On Monday January 16, several dozen people gathered at New Chancellor Day Hall to hear a presentation by three administrators of the Mohawk Council of Akwesasne, Canada’s first independent Indigenous court, about the structure and nature of the court.
Panelists included Kyrie Ransom, justice coordinator at the court, Bonnie Cole, prosecutor and legal council, and Gilbert Terrence, a court administrator. The presentation was followed by a discussion period moderated by Kirsten Anker, a professor at McGill’s Faculty of Law who specializes in property and Aboriginal peoples and the law.
The Mohawk community of Akwesasne straddles the St. Lawrence River at the intersection of the Quebec-Ontario and Canada-United States borders. As such, its residents have had to contend with even greater challenges to their sovereignty than many other Indigenous nations in North America. Until the mid-1990s, judges at the Akwesasne Court were external officials appointed by the federal government under the Indian Act of 1876.
When this process was abandoned, it was expected that Indigenous communities would transfer to the jurisdiction of the provinces in which they were located. For Akwesasne, this would have meant adjusting to two different provincial systems. Instead, the community appointed its own justices, and set about the process of codifying their legal and cultural traditions into a body of law that would be faithful to the values of Akwesasne’s people, and make sense to external authorities.
This process was made all the more complicated by the difficulty of translating key concepts from the Mohawk language into English: Ransom explained to the audience that the original Mohawk term for “justice” literally meant the fall of a gavel.
“The connotation was very negative,” she said, so the lawmakers of Akwesasne consulted linguistic experts in order to develop a new, more positive term. In the end, they came up with a word better suited to the legislators’ project. Roughly translated, it means ‘those who uphold the law.’
This process was made all the more complicated by the difficulty of translating key concepts from the Mohawk language into English: Ransom explained to the audience that the original Mohawk term for “justice” literally meant the fall of a gavel.
While some carefully considered updates to traditional terminology were made, the overriding imperative of Akwesasne’s legislators was respecting the community’s cultural and legal practices, and grounding their work in collective history.
Finally, after roughly two decades of work, the project was complete: Akwesasne’s groundbreaking legal system was officially voted into law by local authorities last summer.
While many other Indigenous communities have their own courts, Akwesasne is the first in Canada to have constructed its own system without, as it were, permission from the government.
“Basically, our court has jurisdiction over all matters on Akwesasne lands,” explained Cole. While the court does not yet handle more serious infractions, such as murder and assault, the legislators hope to expand their jurisdiction in this regard.

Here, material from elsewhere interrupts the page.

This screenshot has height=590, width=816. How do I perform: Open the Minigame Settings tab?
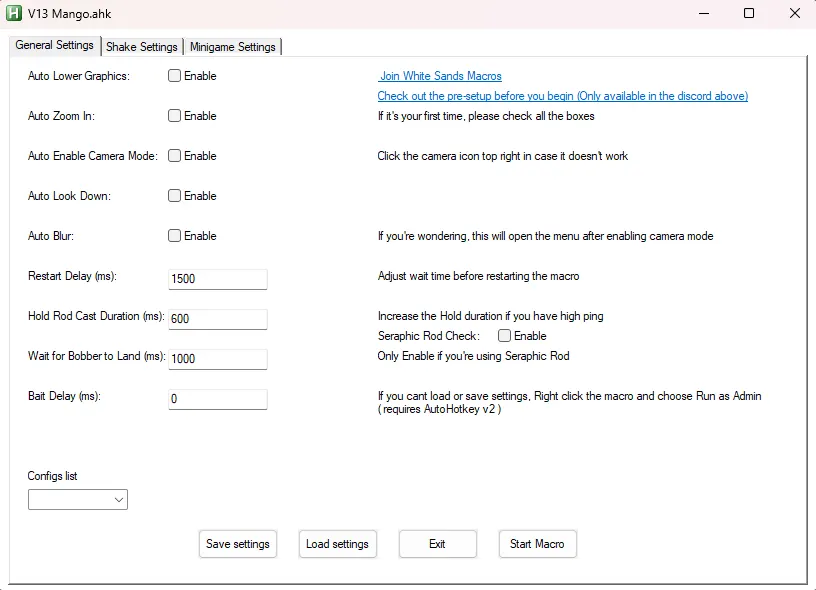[232, 47]
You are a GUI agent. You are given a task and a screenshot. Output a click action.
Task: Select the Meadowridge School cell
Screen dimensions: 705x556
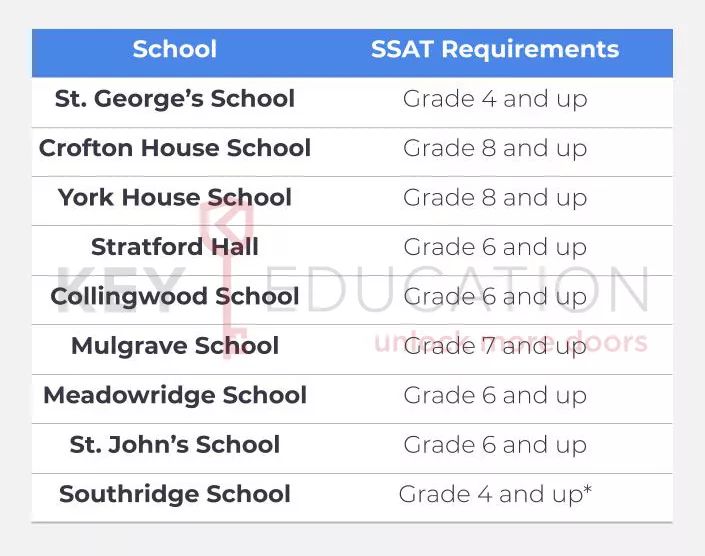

“We structured the court to meet the needs of the community,” Cole said. “It’s a restorative justice approach, looking at restoration, rehabilitation, restitution – all of those concepts. […] We look at the person, and not necessarily just the offense. So when we’re dealing with people, we’ll be looking at who he or she is, what are their skills, what are their gifts, and how will that be used and incorporated into restoring balance, not only to that person, but to the community.”
While the court does not yet handle more serious infractions, such as murder and assault, the legislators hope to expand their jurisdiction in this regard.
This ethos, said Cole, has fostered an environment that is more flexible and less adversarial than the mainstream Canadian legal system.
Notably, she explained, “We don’t do jail, we don’t intend to do that. It’s not for us. We know that the system is failing, right?”
According to the Office of the Correctional Investigator, nearly a quarter of Canada’s imprisoned population is composed of Indigenous people, while this demographic only represents four per cent of the general population.
Disproportionate incarceration and police brutality is simply one facet of the systemic oppression faced by Indigenous Canadians. Rather than send more marginalized citizens to prison for relatively minor offenses, the Akwesasne court resorts to more constructive penalties.
“We don’t do jail, we don’t intend to do that. It’s not for us. We know that the system is failing, right?”
In accordance with the principle of restorative justice, those convicted are often required to perform community service – painting walls or coaching soccer, while perhaps attending therapy sessions, or undergoing treatment for substance abuse.
According to Terrence, the system is working: out of 63 cases in the restorative justice program so far, sixty have been successful.
However, in Cole’s words, the court is still very much “a work in progress.” It is in serious need of more legislators to continue refining the legal system and enable the understaffed establishment to work more efficiently.
The panelists at Monday’s event extended an invitation to the McGill law students at the panel to come work at Akwesasne, and judging by the enthusiasm of the audience, they may very well be in luck.